MUSC doctor, coroner say heroin overdoses a constant problem in Charleston County

MUSC doctor, coroner say heroin overdoses a constant problem in Charleston County

In the Lowcountry, statistics on the usage of opioid drugs exceed the national average. At MUSC, an emergency room doctor treats heroin cases on a weekly basis.

Not a day goes by without someone being brought to the emergency room at Medical University Hospital because of an opiate or heroin overdose. Ad doctors try to get these patients the help they need, coroners across the Lowcountry say they're responding to more and more heroin overdose deaths.

"Every day in the emergency department we're dealing with some consequence of opiate or heroin overdose," said Dr. Ryan Barnes.

Barnes says it's a growing trend in the MUSC emergency room as the national heroin epidemic hits home.

"You can get a batch of this heroin that is extremely lethal, has a potential to cause respiratory depression, basically stop breathing and can kill patients so that can be a real challenge," Barnes said.

But it's not just heroin that's sending at least one person to the hospital every day.

"An equal challenge for us is prescription painkillers, an addiction related to that," he said.

It's a growing trend coroners have noticed as well.

"We used to only rarely see heroin deaths and now it's a very common occurrence in Charleston County, as it is across the state and across the nation at a time like we've never seen before," said Charleston County Coroner Rae Wooten.

Officials say the numbers are alarming.

"Our tri-county area is seeing numbers that are in excess of what's going on nationally. So that has raised people's attention to the issue, and wondered what the precursors to all of this are," Wooten said.

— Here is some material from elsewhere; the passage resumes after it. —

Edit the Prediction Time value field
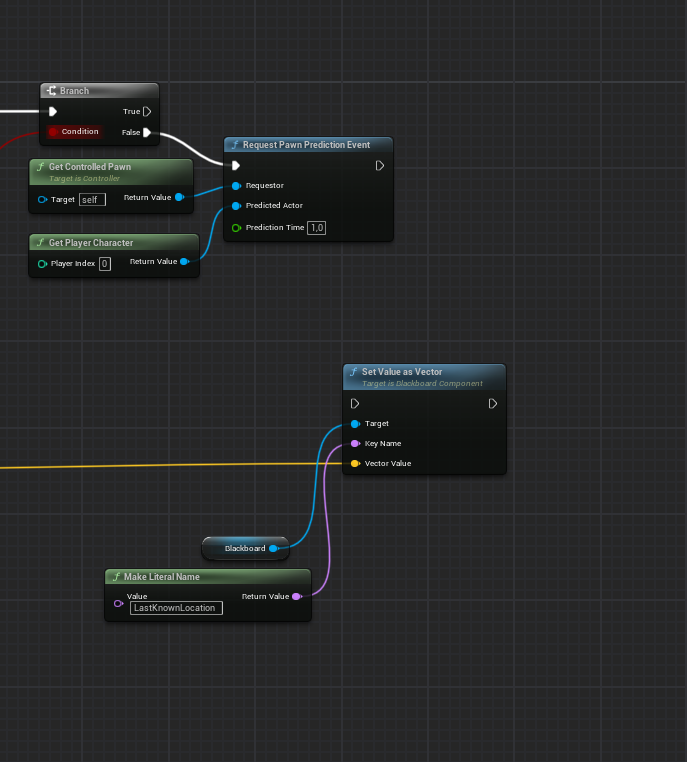The width and height of the screenshot is (687, 762). (317, 228)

The Berkeley County coroner says heroin addiction is a major concern for his office as well.

But it's a trend that's been on the rise over the past few years. Last year, Dorchester County was almost 200 percent above the national average. Charleston County is 34 percent above the national average.

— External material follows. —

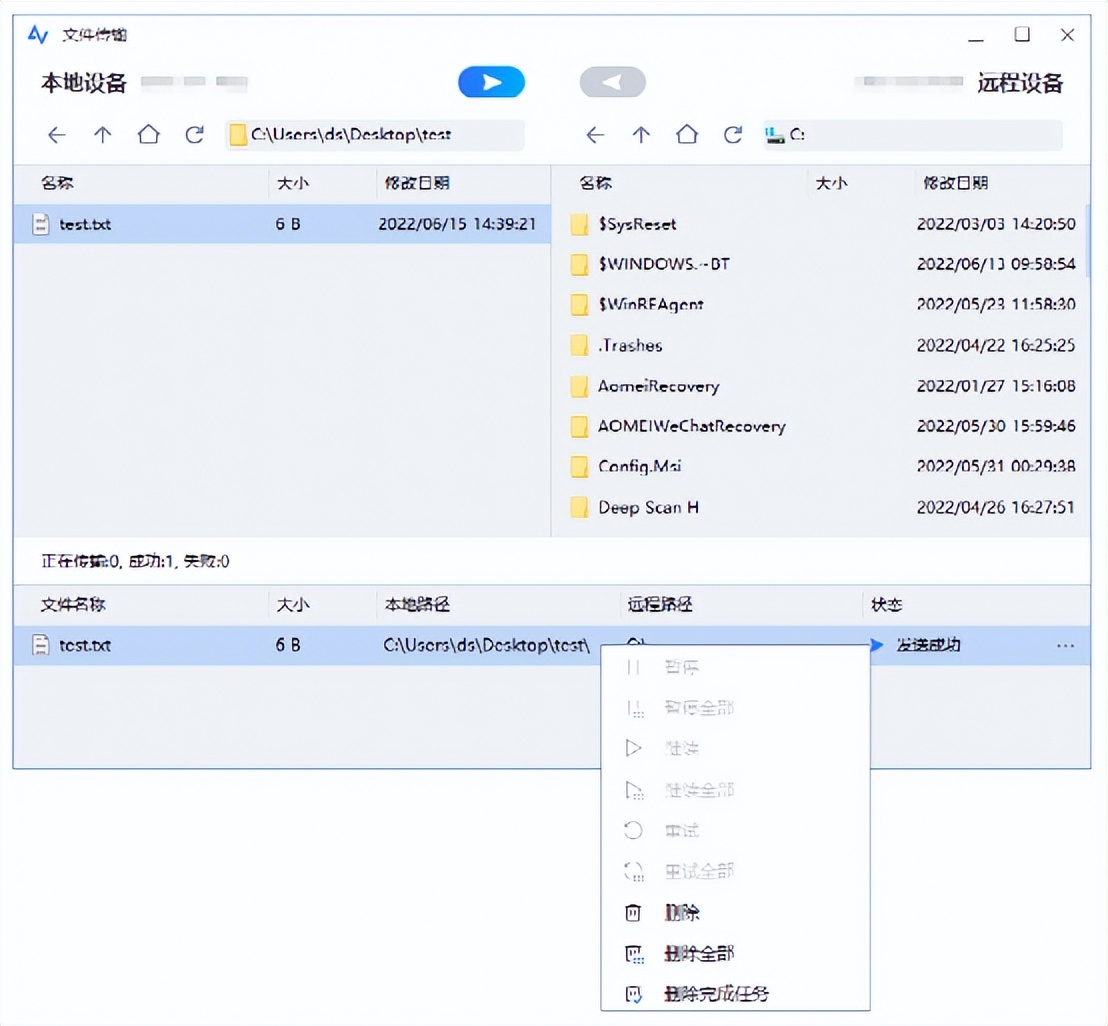Refresh the local file list
The image size is (1108, 1026).
point(194,134)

"Every day it seems I get a toxicology report that implicates heroin as the cause of death," Wooten said.

It's a problem doctors are trying to prevent, but they say more community resources are needed to help people fight the addiction.

"There simply aren't enough community resources for these folks. We try our best to connect them with those resources but it presents a real challenge for us," said DEA agent Jason Sandoval.

Sandoval spends a lot of his time focused on the heroin epidemic.